*What is expected*: Please restate word for word all lines from the one containing "This screenshot has height=777, width=1037." to the final line of the entries, and include no pictures.
***** Records supplied
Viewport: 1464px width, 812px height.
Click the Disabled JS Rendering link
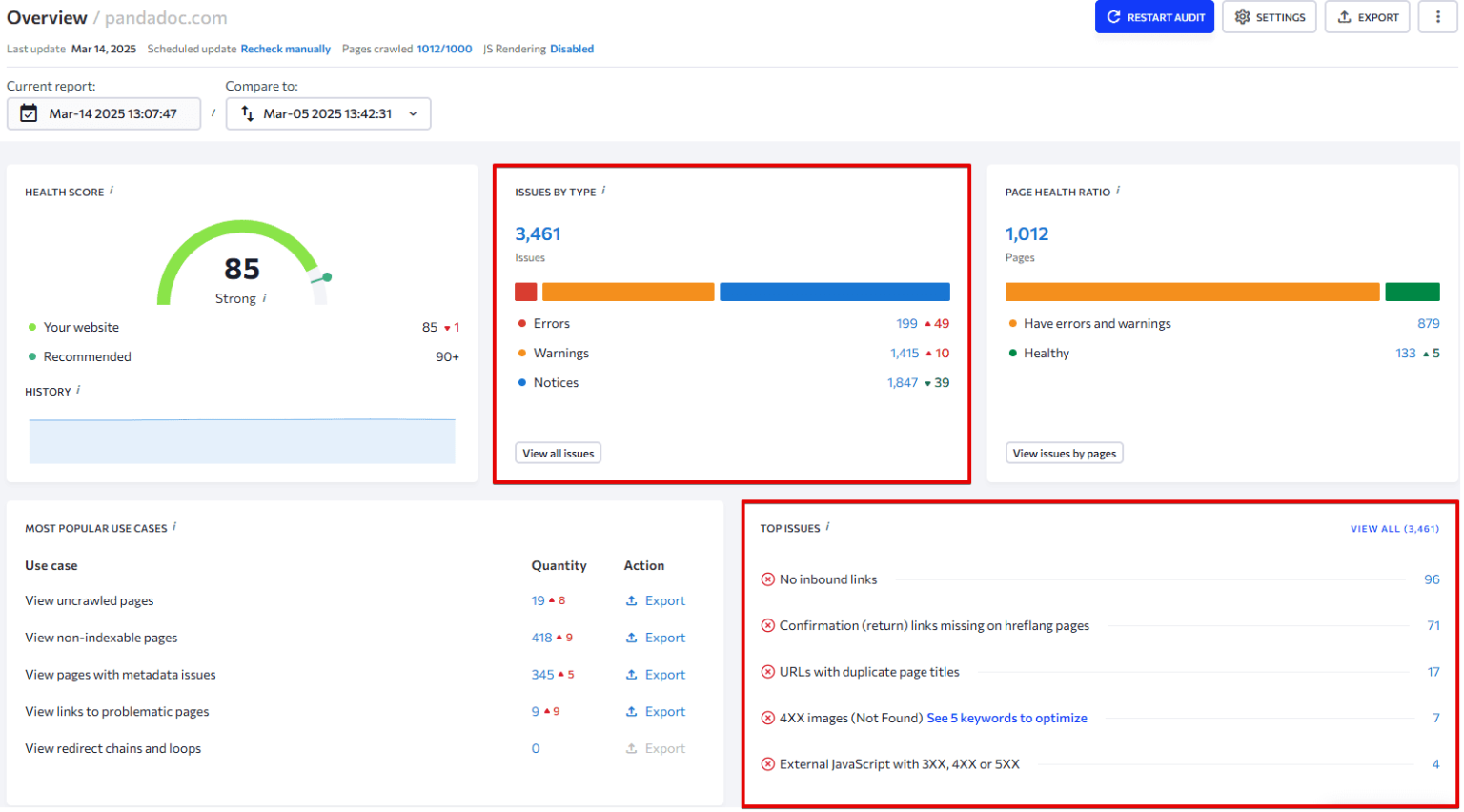point(572,49)
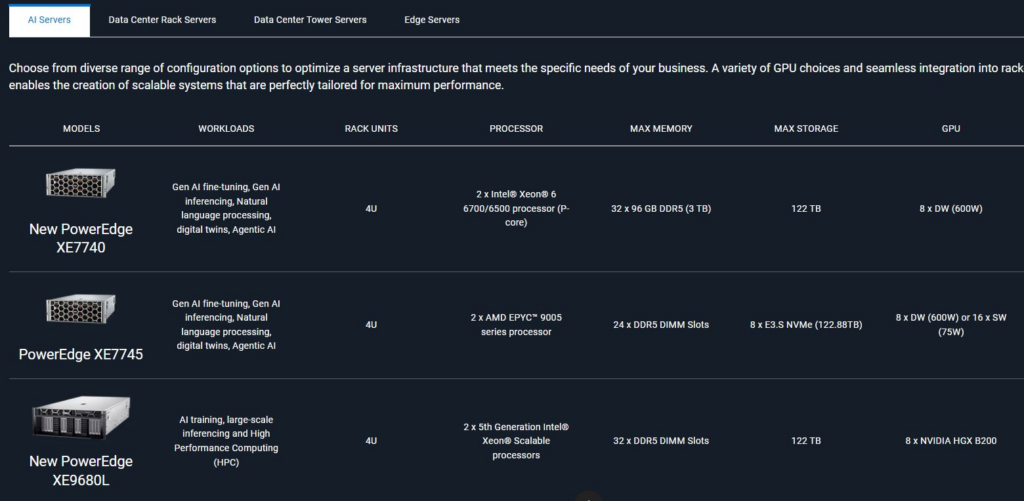This screenshot has width=1024, height=501.
Task: Click the PowerEdge XE7745 server image
Action: point(80,310)
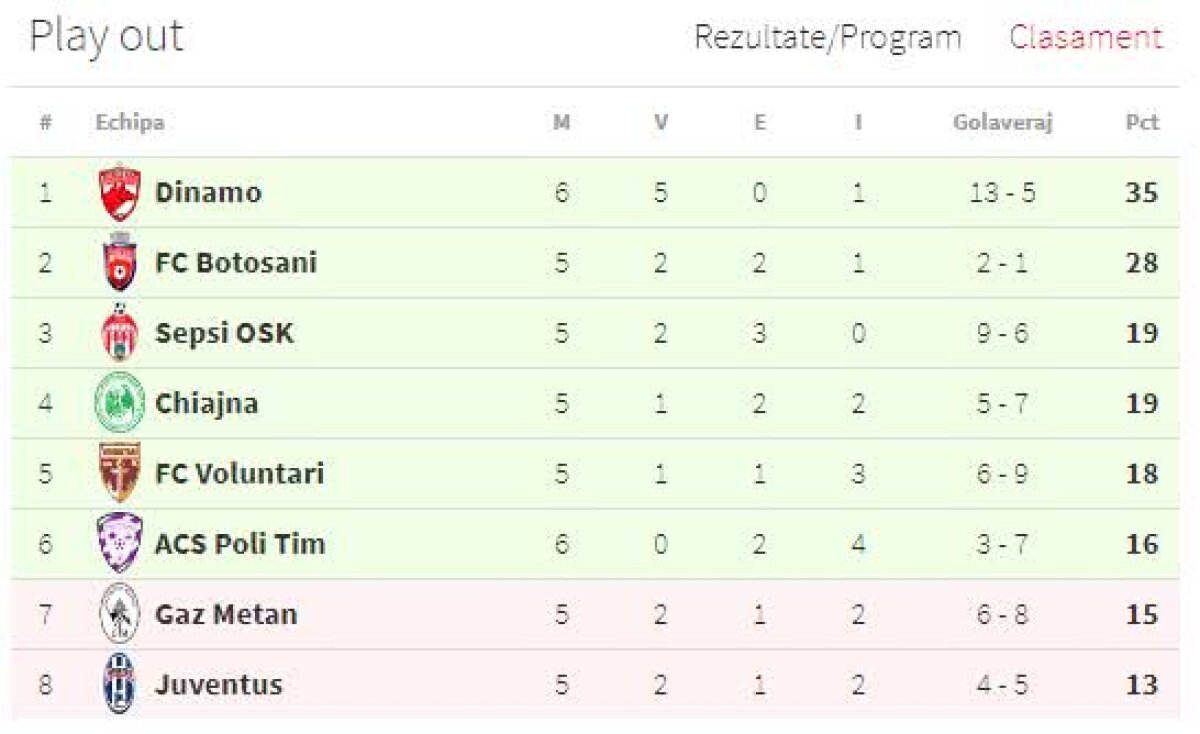Open the FC Botosani team link

pyautogui.click(x=236, y=263)
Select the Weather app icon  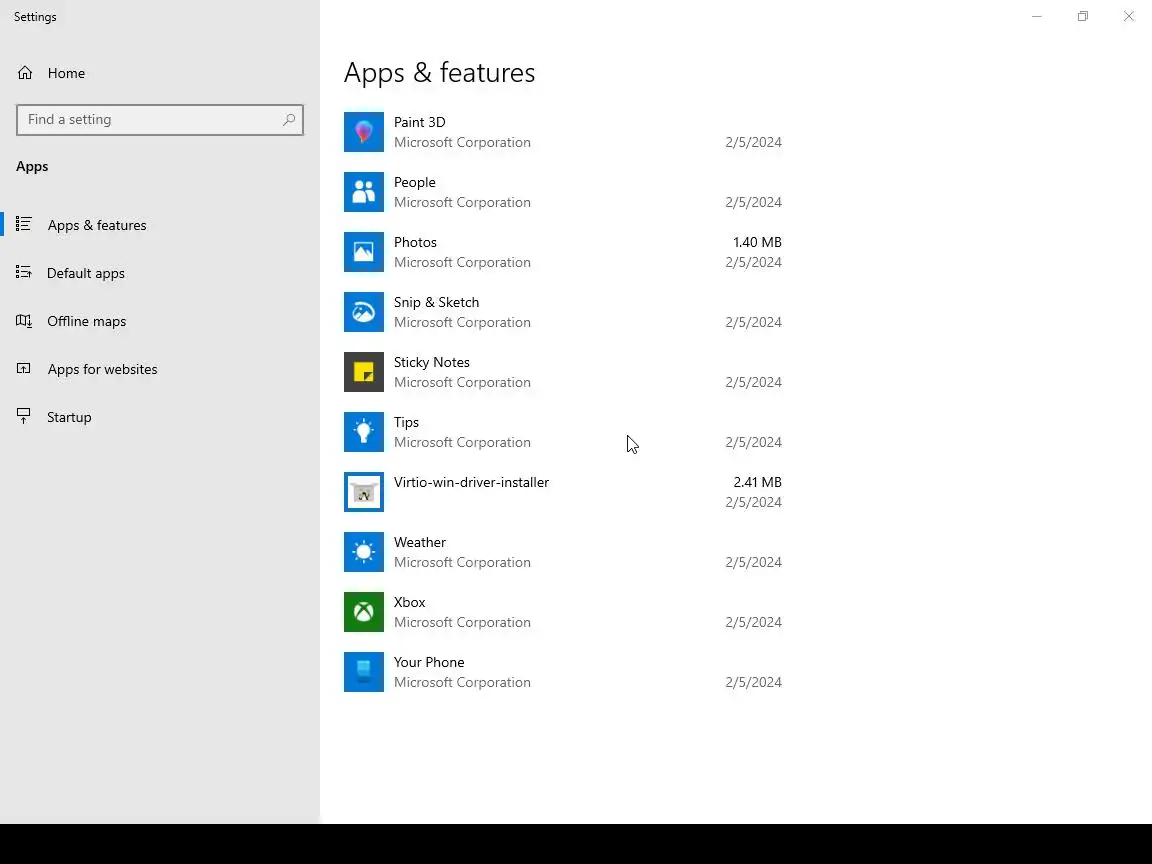(364, 552)
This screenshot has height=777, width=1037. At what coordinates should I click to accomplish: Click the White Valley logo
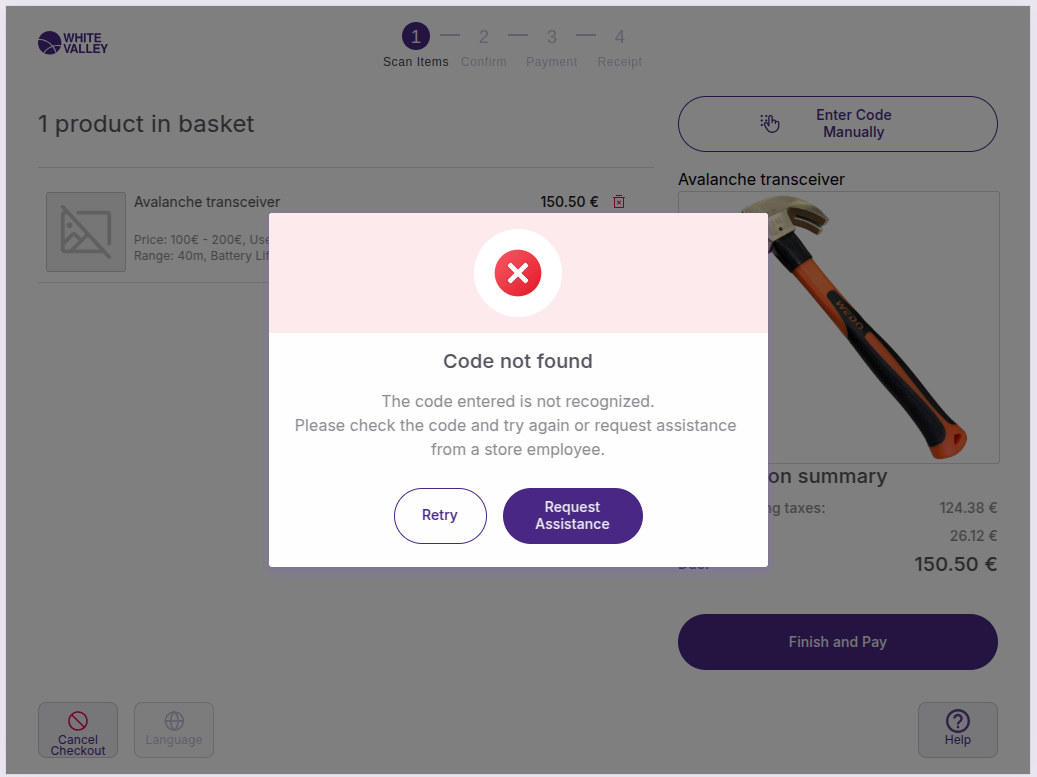coord(73,43)
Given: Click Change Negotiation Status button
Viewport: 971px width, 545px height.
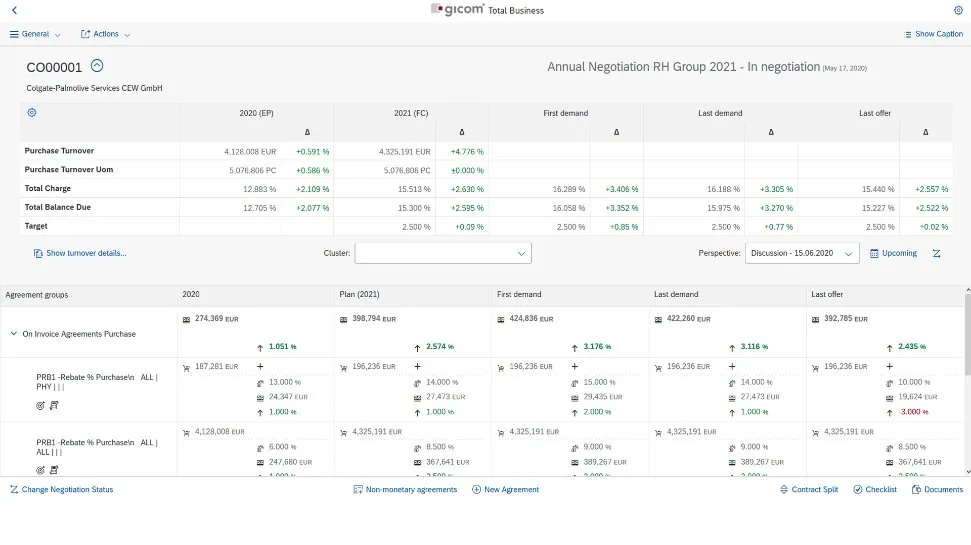Looking at the screenshot, I should [x=61, y=490].
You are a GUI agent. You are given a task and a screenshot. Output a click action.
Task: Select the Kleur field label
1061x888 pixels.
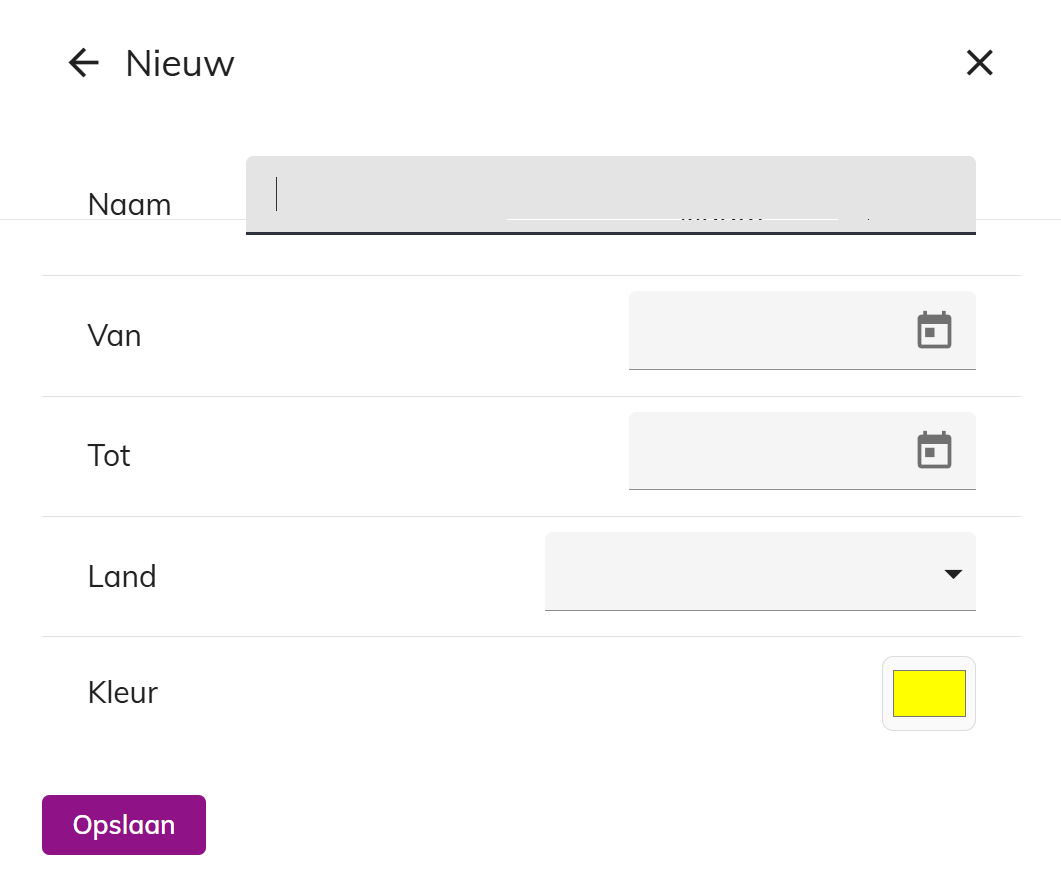tap(122, 692)
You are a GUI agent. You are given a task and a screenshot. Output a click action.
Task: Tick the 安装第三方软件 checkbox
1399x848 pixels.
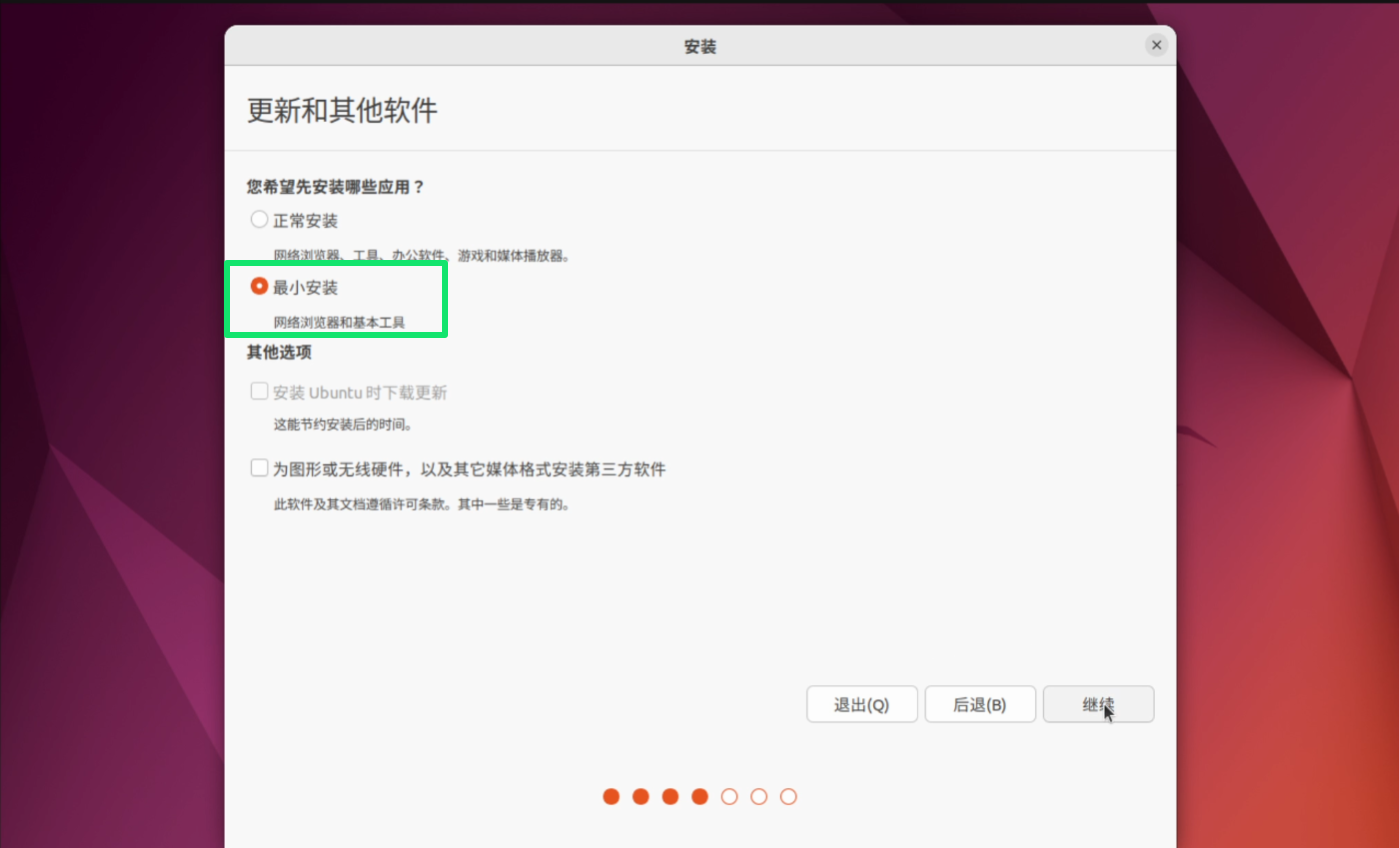pos(259,468)
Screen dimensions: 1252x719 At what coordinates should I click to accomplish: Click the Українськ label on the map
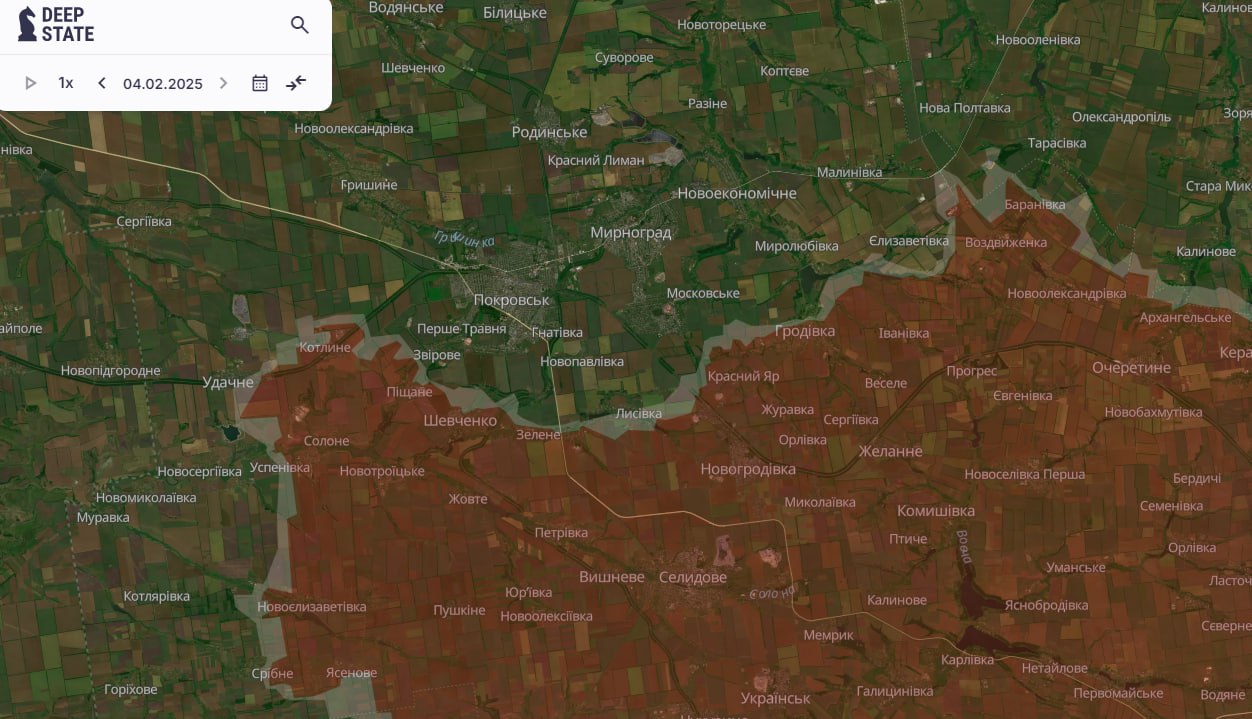point(775,698)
**********
*Result for this task*:
This screenshot has height=777, width=1037. At what coordinates should I click to accomplish: Click the White Valley logo
coord(73,43)
Given: Click Change Negotiation Status button
Viewport: 971px width, 545px height.
Looking at the screenshot, I should [x=61, y=490].
You are a GUI agent. You are given a task and a screenshot. Output a click action.
Task: Select the Kleur field label
1061x888 pixels.
tap(122, 692)
You are a GUI agent. You are given a task and a screenshot. Output a click action.
Task: Tick the 安装第三方软件 checkbox
1399x848 pixels.
pos(259,468)
Screen dimensions: 1252x719 At what coordinates should I click to accomplish: Click the Українськ label on the map
point(775,698)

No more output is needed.